Problem statement:
Quote the data below word for word, leaving out the pictures.

Dataset records:
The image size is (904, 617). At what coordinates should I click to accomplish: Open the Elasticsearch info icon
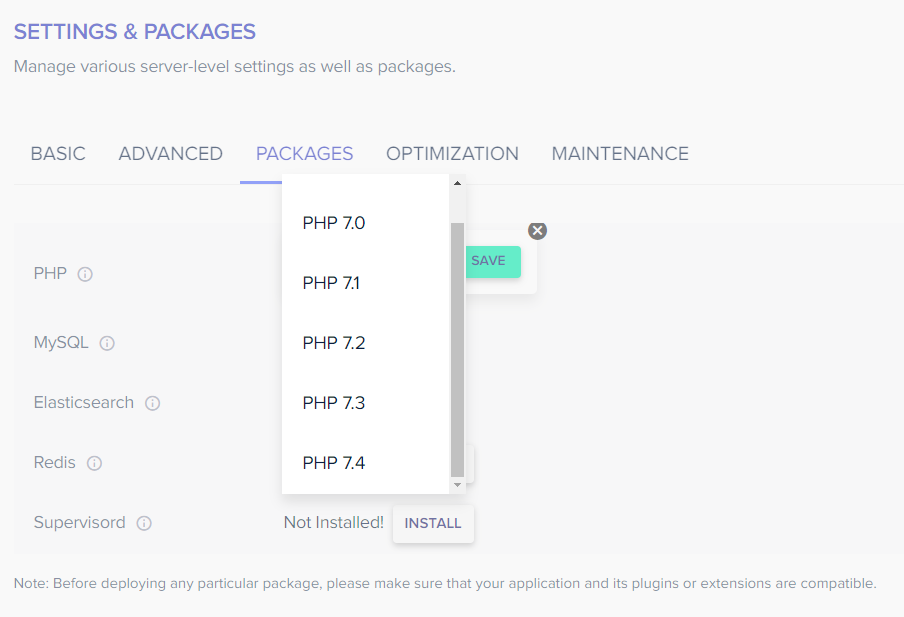[x=152, y=403]
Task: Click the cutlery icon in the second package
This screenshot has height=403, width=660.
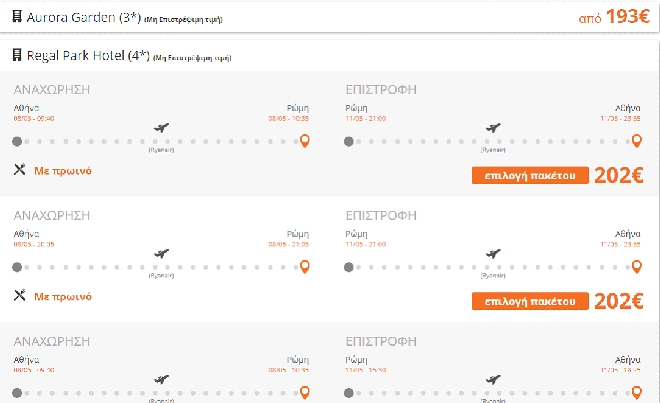Action: [x=19, y=296]
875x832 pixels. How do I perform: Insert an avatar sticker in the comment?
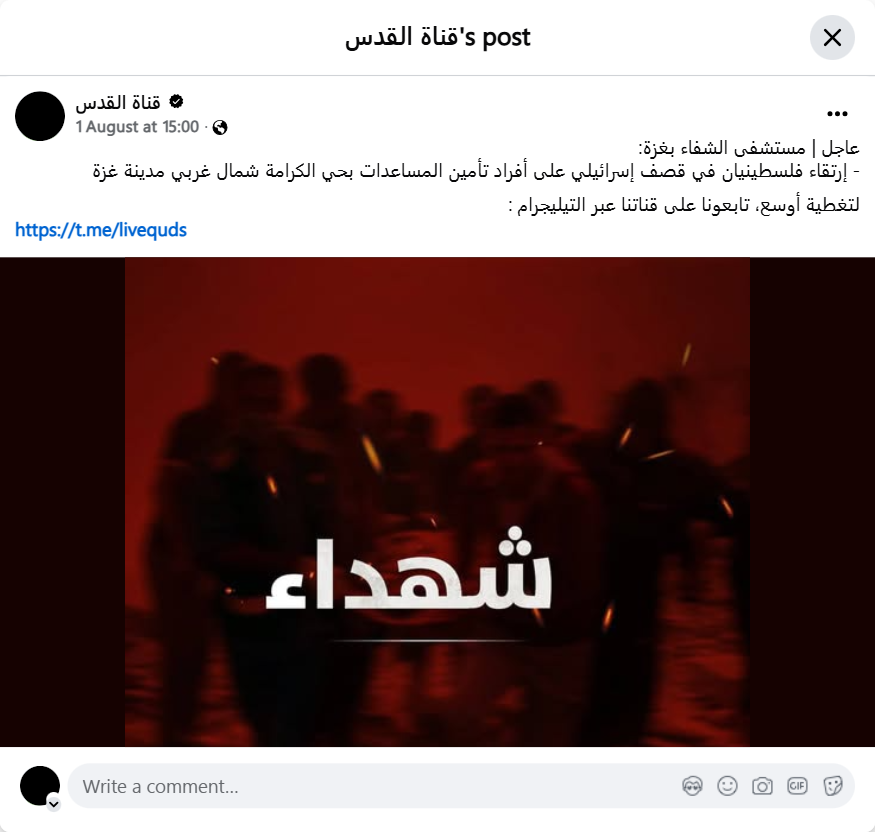(x=692, y=786)
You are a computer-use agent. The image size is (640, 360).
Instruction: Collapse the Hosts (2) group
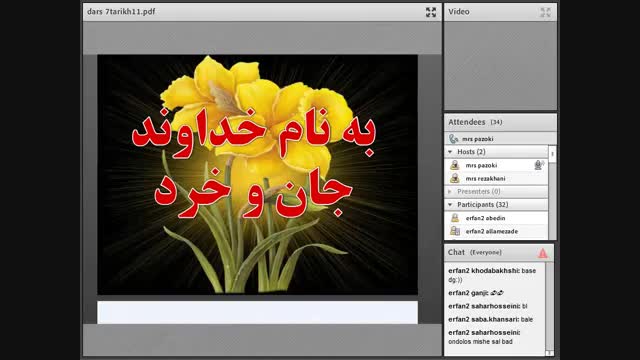(450, 152)
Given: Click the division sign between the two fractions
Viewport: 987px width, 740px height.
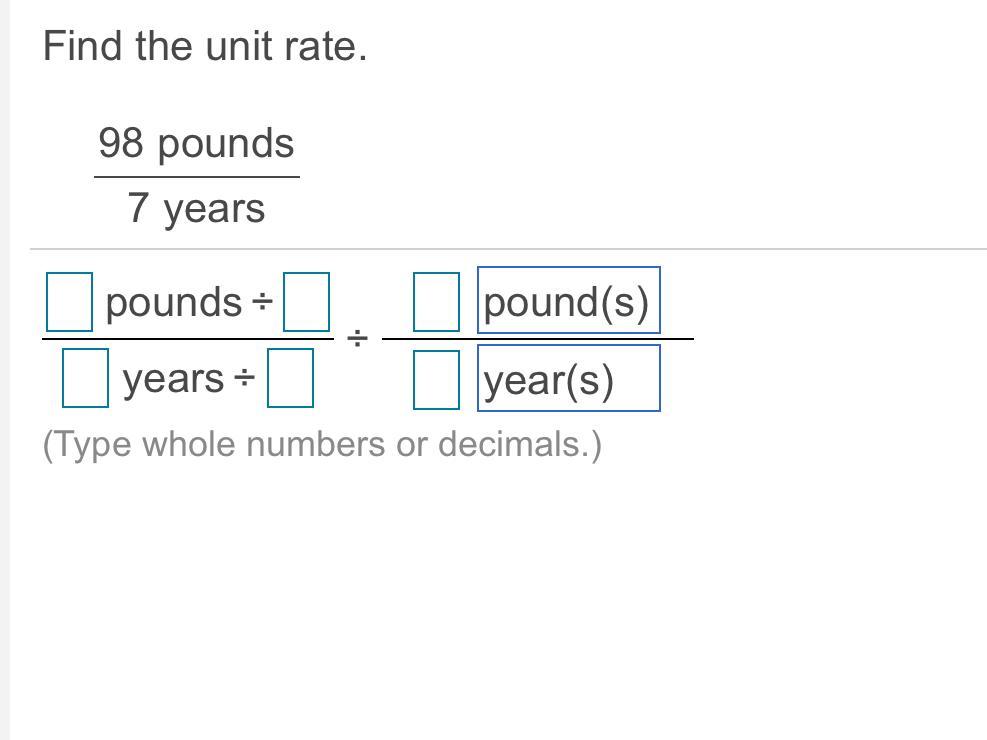Looking at the screenshot, I should coord(358,339).
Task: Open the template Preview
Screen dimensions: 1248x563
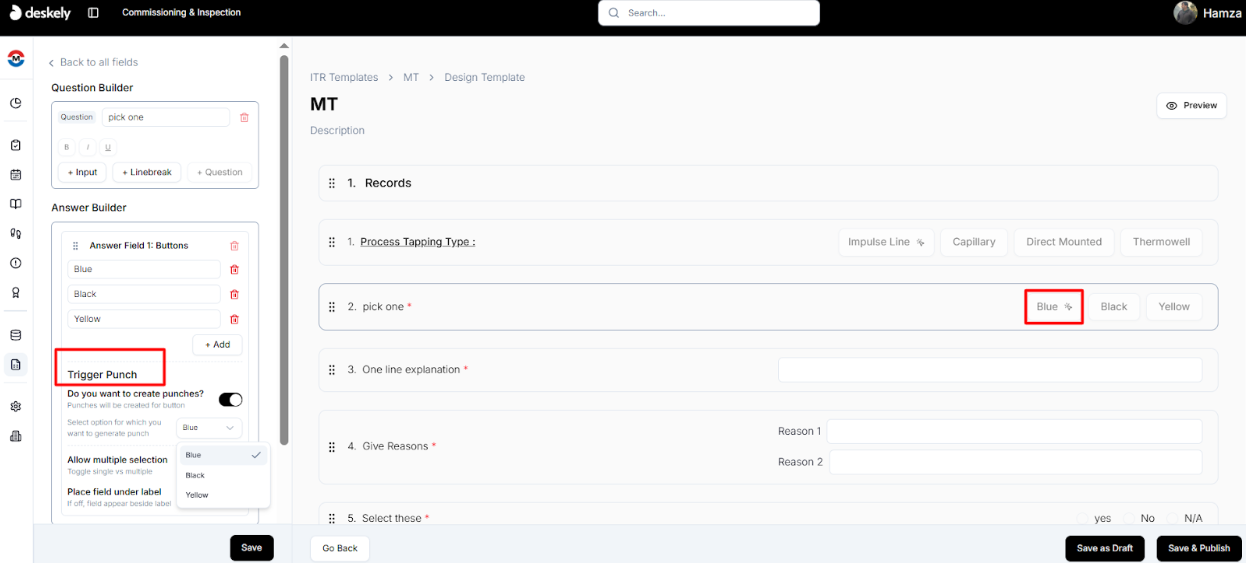Action: (1191, 105)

The response:
The image size is (904, 617). At what coordinates should I click to accomplish: Open the Elasticsearch info icon
[x=152, y=403]
Task: Click the cutlery icon in the second package
This screenshot has height=403, width=660.
Action: [x=19, y=296]
875x832 pixels. How do I perform: Insert an avatar sticker in the comment?
(x=692, y=786)
You are a computer-use agent. The image size is (640, 360).
Instruction: Collapse the Hosts (2) group
(450, 152)
Given: Click the division sign between the two fractions
Viewport: 987px width, 740px height.
Looking at the screenshot, I should coord(358,339).
Task: Open the template Preview
Screen dimensions: 1248x563
Action: (1191, 105)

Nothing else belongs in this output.